A Chicago-area drag racing team decided to "go pro" by upgrading its car from a time handicapped "bracket racer" to run in all-out races.
These racers lightened their car and installed a new camshaft, new cylinder heads and a new carburetor. Like many auto racers of every class and type over the past 100 years, they chose to defy the adage, "to make a small fortune in racing, you must start with a large fortune."
The Scene of the Crime
Modifications complete, they readied to go to the track. Firing up, they eased down the driveway from a rented garage to their trailer. On the street, the driver decided to do a tire-smoking burnout. The driver lifted his foot from the accelerator, but the car continued to surge forward at full throttle, overcoming the car's brakes. Just missing the trailer, the car veered toward the curb. The car ran across a lawn striking a neighbor who came out to see the racers' antics. The car then struck the injured man's house and stopped.
The injured man was hospitalized and the racers were ticketed. The smashed car was returned to their rented garage. The injured man sued, citing the race team for negligent vehicle operation, and the manufacturer of the carburetor, citing negligent design of the throttle system. I was retained to inspect the vehicle to determine the cause of the accident.

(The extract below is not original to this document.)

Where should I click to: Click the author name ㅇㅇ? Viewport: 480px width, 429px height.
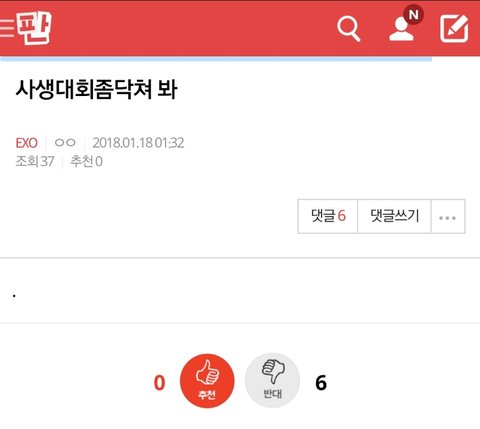(x=65, y=143)
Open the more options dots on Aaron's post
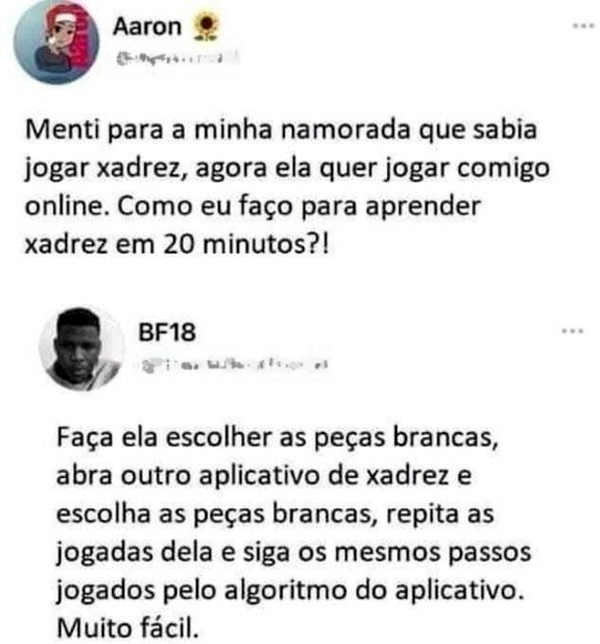Image resolution: width=600 pixels, height=644 pixels. coord(584,25)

With little success, the attorney attempted several times to arrange a time for me to inspect the car. As time dragged on, I learned that not only did all these impecunious drag racers flee the area, they removed all the race goodies from the car, leaving the stripped hulk in the rented garage. This left only the carburetor manufacturer from which monetary damages could be recovered.
I dug into the police reports and pored over a bevy of photos taken by a police evidence technician of the car, engine and accident site. I noted the new carburetor with its throttle shaft and operating lever to which a stub shaft was mounted. The accelerator pedal linkage connected to this shaft. The stub shaft had a small, cross-drilled hole through which the eye of a tension spring was installed. The eye hung loosely as it broke from the body of the throttle return spring. With the spring eye trapped in the hole of the stub shaft, each rotation of the throttle shaft produced a bending stress where the eye joined the body of the tension spring. I surmised these racers used the existing spring from their prior race setup and long usage with improper installation fatigued the spring.
The Smoking Gun
Considering a possible failure-to-warn issue, I viewed the carburetor installation manual. Clearly shown, but not used by these racers, were dual springs connected with a bracket that isolated the throttle springs from the stub shaft rotation. Also, contrary to good racing practice, the racers failed to install a readily accessible steering wheel mounted ignition "kill" switch. The responsibility for this needless accident all fell on the shoulders of the now elusive racers. With no hope of recovery of monetary damages, the attorney dropped the case.